Quality of Service ( QoS)
Quality of service (QoS) configurations give special treatment to certain traffic at the expense of others. In a network with several hops, the available bandwidth is only as much as the smallest link. When multiple applications use the same links, the available bandwidth per application is even smaller—it equals the smallest link bandwidth divided by the number of flows.
Using QoS in the network can mitigate several issues including lack of bandwidth for important applications, delay of sensitive data or packet loss due to data being dropped at a congested interface. Network traffic experiences four types of delay:
- Processing Delay—The time it takes a packet to move from the input interface of a router to the output interface
- Queuing Delay—The length of time a packet waits in the interface queue before being sent to the transmit ring
- Serialization Delay—The length of time it take to place the bits from the interface transmit ring onto the wire
- Propagation Delay—The length of time it takes the packet to move from one end of the link to the other.

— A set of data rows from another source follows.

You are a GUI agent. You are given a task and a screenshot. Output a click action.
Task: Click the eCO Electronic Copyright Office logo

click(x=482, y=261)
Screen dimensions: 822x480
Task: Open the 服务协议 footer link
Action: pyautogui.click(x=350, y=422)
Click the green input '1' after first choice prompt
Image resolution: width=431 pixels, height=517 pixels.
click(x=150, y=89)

Initially, there will be one software queue and one hardware queue formed when traffic is transferred from one interface to another interface. By default, when a software queue is full (congested), the switch or router drops all other traffic bound for that queue. This is called ‘tail drop.’ Packet loss can cause jerky transmission of voice or video, slow application performance, and can even corrupt data.
Hardware Queue
The number of packets a TxQ can hold depends on the speed of the interface.
Software Queue
This is where you can influence the order in which packets are scheduled into the TxQ and the numbers of packets are sent. When using queuing mechanisms, several different logical queues are created and traffic is placed into the appropriate software queue when it arrives at the interface. Each software queue has size limits and packets above that limit are dropped.
Techniques to Implement QoS in an Enterprise Network
QoS can be implemented in an enterprise through classification, marking and queuing techniques. To classify packets, use an ACL or NBAR (deep packet inspection tool). The packets must be classified before applying any queuing techniques on an interface.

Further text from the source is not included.